### Your instructions
Reproduce each of the entries below word for word, keeping every line in its original order.
— START Material provided —
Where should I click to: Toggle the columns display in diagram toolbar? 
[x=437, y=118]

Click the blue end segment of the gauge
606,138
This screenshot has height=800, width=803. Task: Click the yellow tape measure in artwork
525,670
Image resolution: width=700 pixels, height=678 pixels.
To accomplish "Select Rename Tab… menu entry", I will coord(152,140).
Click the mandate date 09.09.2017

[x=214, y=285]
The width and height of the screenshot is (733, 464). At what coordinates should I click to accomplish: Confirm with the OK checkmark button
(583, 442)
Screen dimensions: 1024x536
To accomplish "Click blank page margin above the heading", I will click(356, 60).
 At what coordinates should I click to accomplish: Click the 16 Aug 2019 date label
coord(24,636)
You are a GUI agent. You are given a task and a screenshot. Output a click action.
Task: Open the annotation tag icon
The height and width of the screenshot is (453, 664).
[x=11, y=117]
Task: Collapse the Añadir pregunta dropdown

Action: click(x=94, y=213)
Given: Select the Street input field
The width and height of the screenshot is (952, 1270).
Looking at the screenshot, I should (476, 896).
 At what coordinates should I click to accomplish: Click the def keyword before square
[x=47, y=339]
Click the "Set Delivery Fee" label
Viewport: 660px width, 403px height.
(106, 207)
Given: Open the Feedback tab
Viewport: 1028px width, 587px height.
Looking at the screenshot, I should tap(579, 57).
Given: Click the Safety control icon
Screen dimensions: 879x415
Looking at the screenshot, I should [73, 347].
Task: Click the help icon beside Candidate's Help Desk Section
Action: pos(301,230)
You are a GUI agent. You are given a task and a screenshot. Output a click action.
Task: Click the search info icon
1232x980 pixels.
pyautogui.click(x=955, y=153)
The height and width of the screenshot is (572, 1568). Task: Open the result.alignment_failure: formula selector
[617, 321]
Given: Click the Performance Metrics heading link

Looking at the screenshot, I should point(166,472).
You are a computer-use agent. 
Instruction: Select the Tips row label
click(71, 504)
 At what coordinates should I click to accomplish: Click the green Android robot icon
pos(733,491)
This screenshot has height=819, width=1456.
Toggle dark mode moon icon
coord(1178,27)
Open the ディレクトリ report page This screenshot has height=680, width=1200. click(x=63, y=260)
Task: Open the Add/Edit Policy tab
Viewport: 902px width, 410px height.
— END Material provided —
### Written response
Where should I click to: Toggle the columns display in diagram toolbar? 
[x=437, y=118]

Click the blue end segment of the gauge
606,138
This screenshot has height=800, width=803. Task: Click the yellow tape measure in artwork
525,670
Image resolution: width=700 pixels, height=678 pixels.
To accomplish "Select Rename Tab… menu entry", I will coord(152,140).
Click the mandate date 09.09.2017

[x=214, y=285]
The width and height of the screenshot is (733, 464). At what coordinates should I click to accomplish: Confirm with the OK checkmark button
(583, 442)
Screen dimensions: 1024x536
To accomplish "Click blank page margin above the heading", I will click(356, 60).
 At what coordinates should I click to accomplish: Click the 16 Aug 2019 date label
coord(24,636)
You are a GUI agent. You are given a task and a screenshot. Output a click action.
Task: Open the annotation tag icon
The height and width of the screenshot is (453, 664).
[x=11, y=117]
Task: Collapse the Añadir pregunta dropdown

Action: click(x=94, y=213)
Given: Select the Street input field
The width and height of the screenshot is (952, 1270).
Looking at the screenshot, I should (476, 896).
 At what coordinates should I click to accomplish: Click the def keyword before square
[x=47, y=339]
Click the "Set Delivery Fee" label
Viewport: 660px width, 403px height.
(106, 207)
Given: Open the Feedback tab
Viewport: 1028px width, 587px height.
Looking at the screenshot, I should tap(579, 57).
Given: Click the Safety control icon
Screen dimensions: 879x415
Looking at the screenshot, I should [73, 347].
Task: Click the help icon beside Candidate's Help Desk Section
Action: pos(301,230)
You are a GUI agent. You are given a task and a screenshot. Output a click action.
Task: Click the search info icon
1232x980 pixels.
pyautogui.click(x=955, y=153)
The height and width of the screenshot is (572, 1568). Task: Open the result.alignment_failure: formula selector
[617, 321]
Given: Click the Performance Metrics heading link

Looking at the screenshot, I should point(166,472).
You are a computer-use agent. 
Instruction: Select the Tips row label
click(71, 504)
 At what coordinates should I click to accomplish: Click the green Android robot icon
pos(733,491)
This screenshot has height=819, width=1456.
Toggle dark mode moon icon
coord(1178,27)
Open the ディレクトリ report page This screenshot has height=680, width=1200. click(x=63, y=260)
Task: Open the Add/Edit Policy tab
Viewport: 902px width, 410px height.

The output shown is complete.